The idea of following a sequence of steps to achieve a desired result is inherent in human nature: from the moment we start walking, following a cooking recipe or learning a new card game. Since ancient times, this scheme has been followed to organize laws, correct writings, and even assign diagnoses. In mathematics, this way of thinking is called an algorithm. Formally, an algorithm is a set of defined and unambiguous instructions, ordered and finite, that allows for solving a problem. From childhood, we face them when we learn to multiply or divide, and as we grow, these structures will enable us to solve different increasingly complex problems: linear systems, differential equations, optimization problems, etc. There is a multitude of algorithms that allow us to deal with this type of problem, such as iterative methods, where we find the famous Newton Method to find roots; search algorithms to locate an element with specific properties in a more extensive set; or matrix decompositions, such as the LU decomposition to solve some linear systems. However, these classical approaches have limitations when faced with large-dimensional problems, a problem known as the `curse of dimensionality'. The advancement of technology, the use of social networks and, in general, the new problems that have appeared with the development of Artificial Intelligence, have revealed the need to handle large amounts of data, which requires the design of new mechanisms that allow its manipulation. This fact has aroused interest in the scientific community in tensor structures since they allow us to work efficiently with large-dimensional problems. However, most of the classic methods are not designed to be used together with these operations, so specific tools are required to allow their treatment, which motivates work like this.

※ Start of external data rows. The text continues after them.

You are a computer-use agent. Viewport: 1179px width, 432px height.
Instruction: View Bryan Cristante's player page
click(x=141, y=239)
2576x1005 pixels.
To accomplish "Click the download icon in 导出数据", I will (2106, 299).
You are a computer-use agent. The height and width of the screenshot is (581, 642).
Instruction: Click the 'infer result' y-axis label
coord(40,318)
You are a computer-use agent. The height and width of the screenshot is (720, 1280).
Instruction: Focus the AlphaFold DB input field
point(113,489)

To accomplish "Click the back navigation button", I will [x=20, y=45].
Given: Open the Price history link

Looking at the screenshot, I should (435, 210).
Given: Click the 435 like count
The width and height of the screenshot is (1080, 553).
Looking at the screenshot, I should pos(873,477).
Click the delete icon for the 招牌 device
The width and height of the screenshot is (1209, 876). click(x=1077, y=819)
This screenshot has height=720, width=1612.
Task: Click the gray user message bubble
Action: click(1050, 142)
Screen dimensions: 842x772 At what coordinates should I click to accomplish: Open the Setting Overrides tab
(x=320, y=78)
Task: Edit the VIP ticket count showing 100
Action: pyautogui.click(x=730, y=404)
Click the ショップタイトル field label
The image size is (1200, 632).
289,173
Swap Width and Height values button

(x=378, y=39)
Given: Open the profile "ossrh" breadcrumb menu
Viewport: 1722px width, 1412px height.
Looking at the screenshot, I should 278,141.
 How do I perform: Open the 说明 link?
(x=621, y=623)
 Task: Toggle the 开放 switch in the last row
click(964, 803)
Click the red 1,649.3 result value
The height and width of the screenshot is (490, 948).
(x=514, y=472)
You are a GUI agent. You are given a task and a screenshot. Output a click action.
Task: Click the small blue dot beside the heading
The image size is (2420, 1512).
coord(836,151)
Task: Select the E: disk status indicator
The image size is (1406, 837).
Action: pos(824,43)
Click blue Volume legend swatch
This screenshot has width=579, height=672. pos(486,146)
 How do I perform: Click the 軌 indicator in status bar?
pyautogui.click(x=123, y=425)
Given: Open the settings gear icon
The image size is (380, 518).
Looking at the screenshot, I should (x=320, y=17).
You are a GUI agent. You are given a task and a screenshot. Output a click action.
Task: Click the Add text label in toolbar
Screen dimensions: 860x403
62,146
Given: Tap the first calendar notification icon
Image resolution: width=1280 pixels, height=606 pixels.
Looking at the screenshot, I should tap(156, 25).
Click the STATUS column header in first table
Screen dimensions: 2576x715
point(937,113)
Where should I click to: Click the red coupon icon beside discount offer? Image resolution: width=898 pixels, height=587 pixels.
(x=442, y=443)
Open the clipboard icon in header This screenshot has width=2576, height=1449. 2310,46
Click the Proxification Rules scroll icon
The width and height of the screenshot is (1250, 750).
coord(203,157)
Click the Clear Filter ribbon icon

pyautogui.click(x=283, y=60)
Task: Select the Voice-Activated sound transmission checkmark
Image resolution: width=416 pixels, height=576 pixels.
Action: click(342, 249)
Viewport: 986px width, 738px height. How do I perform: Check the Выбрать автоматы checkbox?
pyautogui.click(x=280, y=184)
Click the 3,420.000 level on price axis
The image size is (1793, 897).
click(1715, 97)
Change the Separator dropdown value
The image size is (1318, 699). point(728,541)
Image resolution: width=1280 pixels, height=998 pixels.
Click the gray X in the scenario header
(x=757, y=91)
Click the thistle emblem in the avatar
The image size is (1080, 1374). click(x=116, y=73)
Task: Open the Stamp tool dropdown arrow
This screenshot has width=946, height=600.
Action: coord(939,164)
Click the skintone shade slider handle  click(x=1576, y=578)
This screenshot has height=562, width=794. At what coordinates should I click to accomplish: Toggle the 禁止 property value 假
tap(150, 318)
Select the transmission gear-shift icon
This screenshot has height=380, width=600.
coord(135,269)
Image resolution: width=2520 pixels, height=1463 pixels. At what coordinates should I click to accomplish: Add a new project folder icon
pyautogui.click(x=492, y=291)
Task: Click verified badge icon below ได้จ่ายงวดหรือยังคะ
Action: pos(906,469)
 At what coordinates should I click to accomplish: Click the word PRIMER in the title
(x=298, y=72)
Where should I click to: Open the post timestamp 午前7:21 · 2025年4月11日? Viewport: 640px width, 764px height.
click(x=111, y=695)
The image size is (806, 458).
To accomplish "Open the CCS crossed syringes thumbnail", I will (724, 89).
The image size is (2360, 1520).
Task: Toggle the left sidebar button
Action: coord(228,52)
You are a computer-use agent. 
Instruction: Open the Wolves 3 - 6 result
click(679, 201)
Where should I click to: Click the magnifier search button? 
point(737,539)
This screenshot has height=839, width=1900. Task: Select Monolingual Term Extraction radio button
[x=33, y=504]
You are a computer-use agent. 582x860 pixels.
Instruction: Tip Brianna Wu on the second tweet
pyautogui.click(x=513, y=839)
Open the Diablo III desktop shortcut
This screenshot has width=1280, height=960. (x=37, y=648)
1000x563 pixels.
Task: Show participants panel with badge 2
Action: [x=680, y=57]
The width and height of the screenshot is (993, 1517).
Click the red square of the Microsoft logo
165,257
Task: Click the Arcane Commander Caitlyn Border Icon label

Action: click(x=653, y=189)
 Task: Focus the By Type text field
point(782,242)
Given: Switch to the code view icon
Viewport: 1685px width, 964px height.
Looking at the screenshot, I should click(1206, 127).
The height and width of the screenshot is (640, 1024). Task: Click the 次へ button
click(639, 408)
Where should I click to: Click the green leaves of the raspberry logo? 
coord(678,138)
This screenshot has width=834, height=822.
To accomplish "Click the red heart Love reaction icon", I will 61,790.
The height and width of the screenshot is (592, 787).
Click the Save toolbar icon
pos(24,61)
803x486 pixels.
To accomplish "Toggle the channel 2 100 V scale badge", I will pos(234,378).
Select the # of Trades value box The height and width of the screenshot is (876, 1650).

This work is divided as follows: after reviewing some definitions necessary for its understanding, in Chapter 3, the theory of a new tensor decomposition for square matrices is developed. Next, Chapter 4 shows an application of said decomposition to regular graphs and small-world networks. In Chapter 5, an efficient implementation of the algorithm provided by the new matrix decomposition is proposed, and some order two PDEs are studied as an application. Finally, Chapters 6 and 7 present some brief conclusions and list some of the references consulted.